In fact, events of the last few days have me feeling more jaded than usual. Riots in France as the government tries to raise the retirement age from 60 to 62. Despair in Britain as the coalition leaders there slash half a million civil servant jobs, gut the navy and also bomb retirement benefits. Worry in the US as the foreclosure mess threatens banks and comes as mid-term elections are set to destabilize Washington. And reports like this from blog dogs around the planet:
“Garth: We live in Squamish and sold our house a year ago for $620K. I track the prices of houses faithfully now. A house that’s been on the market around the same time as ours (a year now), started at 649k, has dropped two times in listing price and is now sitting at 559k. Two well established town home developments I’ve been tracking since last year – the one development: peak prices were 425K, I just saw one listed for 337K and the other development mid to high 300’s now sitting at 289k. Doing the math, it appears to be a drop of between 13-17% just in the past year. Yes, there are starting to be fewer listings – but that’s because people are pulling their homes off the market after no action.”

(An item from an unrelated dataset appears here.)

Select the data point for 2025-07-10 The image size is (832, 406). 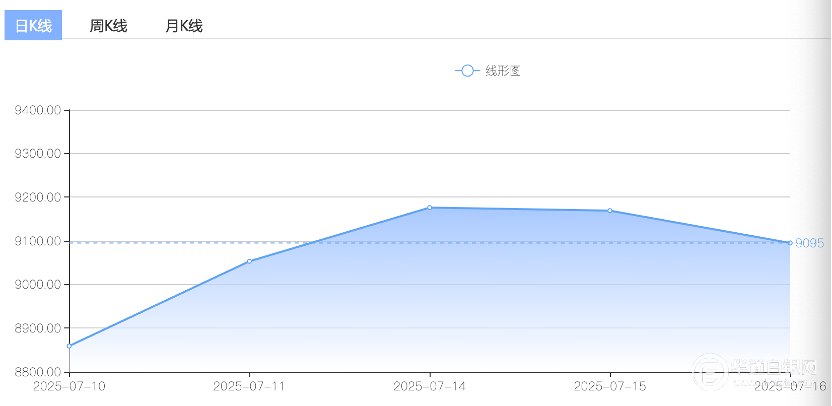tap(70, 346)
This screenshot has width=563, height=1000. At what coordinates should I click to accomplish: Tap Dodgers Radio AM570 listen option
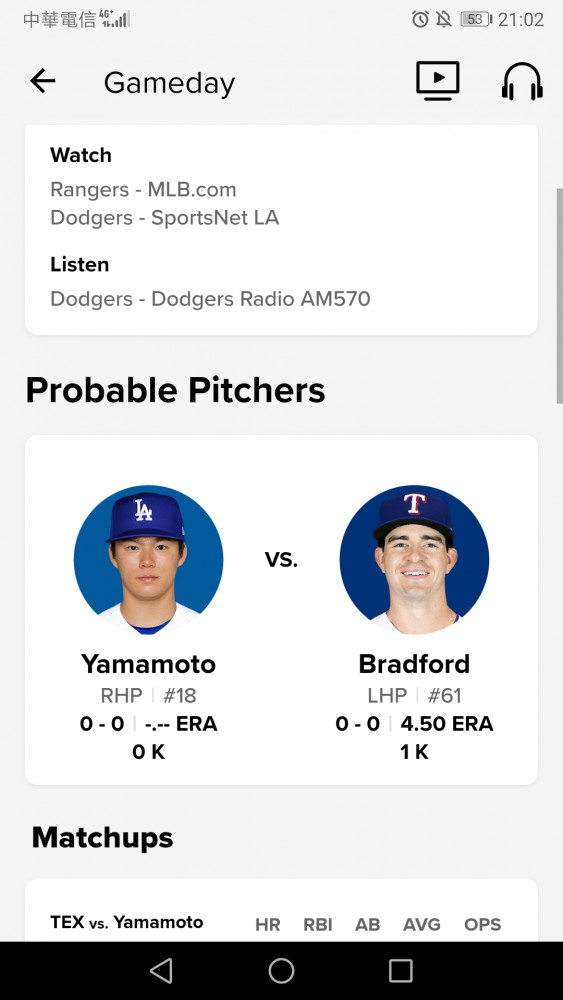tap(210, 298)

All of this – spending cuts, austerity measures, social unrest, indebted citizens, bank woes, political morass – is pulling us in the same direction, towards a deflationary swamp. It’s consistent with what central banker Mark Carney was warning about earlier this week – crappy growth for the next two years – and with the warning from TD economists that too many Canadians are one financial shock away from being seriously screwed. Families have precious little in the way of savings or reserves, 70% of us have no pensions and we just finished borrowing obscene amounts to buy houses which are declining in value.

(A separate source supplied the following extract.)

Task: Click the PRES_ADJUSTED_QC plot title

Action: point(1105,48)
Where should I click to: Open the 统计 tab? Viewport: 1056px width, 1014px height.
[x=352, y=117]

How does this possibly end well?
So my advice remains: (1) Shift wealth from real estate to financial assets. Now. (2) Invest in things that pay you to own them (like bond interest, preferred dividends, REIT income and sector ETF capital gains). (3) Avoid taxes – legally. (4) Be balanced and diversified with a proper asset allocation. (5) Love liquidity.
Deflation will eventually lead to inflation. But real estate’s done for a generation. Everybody’s standard of living is at risk. Nine in ten people have absolutely no idea those pictures of turmoil in Europe or anguish in America give glimpses of our own potential future. The best path ahead is the one few will take.
BTW, if ever in Calgary, come and see me in detention.